> _What the task asks_:
Search the records for the string "agent" and report how many lines contain it, with nothing else.

> _Pixel coordinate grounding data_:
---

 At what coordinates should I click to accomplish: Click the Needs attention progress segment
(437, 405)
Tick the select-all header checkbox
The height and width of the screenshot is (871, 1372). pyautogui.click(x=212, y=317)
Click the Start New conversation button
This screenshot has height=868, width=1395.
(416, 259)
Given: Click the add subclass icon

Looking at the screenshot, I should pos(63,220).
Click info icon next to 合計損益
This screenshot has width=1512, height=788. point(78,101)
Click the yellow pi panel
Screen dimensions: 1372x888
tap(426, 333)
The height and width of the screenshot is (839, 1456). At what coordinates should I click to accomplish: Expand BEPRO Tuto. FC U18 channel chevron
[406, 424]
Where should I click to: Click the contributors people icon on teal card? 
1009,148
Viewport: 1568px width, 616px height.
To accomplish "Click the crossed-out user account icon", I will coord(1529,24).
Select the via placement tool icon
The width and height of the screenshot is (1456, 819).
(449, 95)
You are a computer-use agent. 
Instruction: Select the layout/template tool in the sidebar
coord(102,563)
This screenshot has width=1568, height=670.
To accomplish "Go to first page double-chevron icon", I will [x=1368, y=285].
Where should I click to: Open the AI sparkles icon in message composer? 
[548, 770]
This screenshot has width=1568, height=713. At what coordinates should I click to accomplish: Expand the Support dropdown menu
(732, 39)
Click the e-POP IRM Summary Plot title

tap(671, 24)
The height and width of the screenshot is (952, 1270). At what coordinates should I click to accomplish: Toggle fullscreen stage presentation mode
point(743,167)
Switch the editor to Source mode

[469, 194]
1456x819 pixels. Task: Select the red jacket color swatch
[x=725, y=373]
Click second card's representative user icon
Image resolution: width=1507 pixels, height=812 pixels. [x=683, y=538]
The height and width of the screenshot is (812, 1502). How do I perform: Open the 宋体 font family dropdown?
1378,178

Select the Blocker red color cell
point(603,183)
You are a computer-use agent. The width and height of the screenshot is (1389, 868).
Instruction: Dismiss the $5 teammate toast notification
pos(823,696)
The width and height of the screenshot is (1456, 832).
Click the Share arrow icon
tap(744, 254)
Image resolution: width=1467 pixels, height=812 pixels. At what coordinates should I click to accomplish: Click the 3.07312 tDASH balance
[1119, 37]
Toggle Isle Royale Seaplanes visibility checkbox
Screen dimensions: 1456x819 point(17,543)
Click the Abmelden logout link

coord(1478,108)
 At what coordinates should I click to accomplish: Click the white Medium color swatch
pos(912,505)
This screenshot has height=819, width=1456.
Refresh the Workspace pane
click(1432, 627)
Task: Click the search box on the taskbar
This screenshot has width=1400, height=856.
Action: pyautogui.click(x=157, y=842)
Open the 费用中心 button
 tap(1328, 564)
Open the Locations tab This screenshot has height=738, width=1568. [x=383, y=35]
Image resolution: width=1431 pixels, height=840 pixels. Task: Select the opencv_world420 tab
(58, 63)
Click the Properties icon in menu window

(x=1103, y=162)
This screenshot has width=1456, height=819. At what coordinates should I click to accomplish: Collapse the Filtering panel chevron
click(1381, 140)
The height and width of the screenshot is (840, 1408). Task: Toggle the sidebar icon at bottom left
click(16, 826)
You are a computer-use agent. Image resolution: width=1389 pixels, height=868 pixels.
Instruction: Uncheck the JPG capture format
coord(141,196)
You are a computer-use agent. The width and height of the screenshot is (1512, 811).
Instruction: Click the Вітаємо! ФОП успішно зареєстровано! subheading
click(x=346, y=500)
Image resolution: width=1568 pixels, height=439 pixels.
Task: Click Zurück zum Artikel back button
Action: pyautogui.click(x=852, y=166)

---

> _Response below_:
4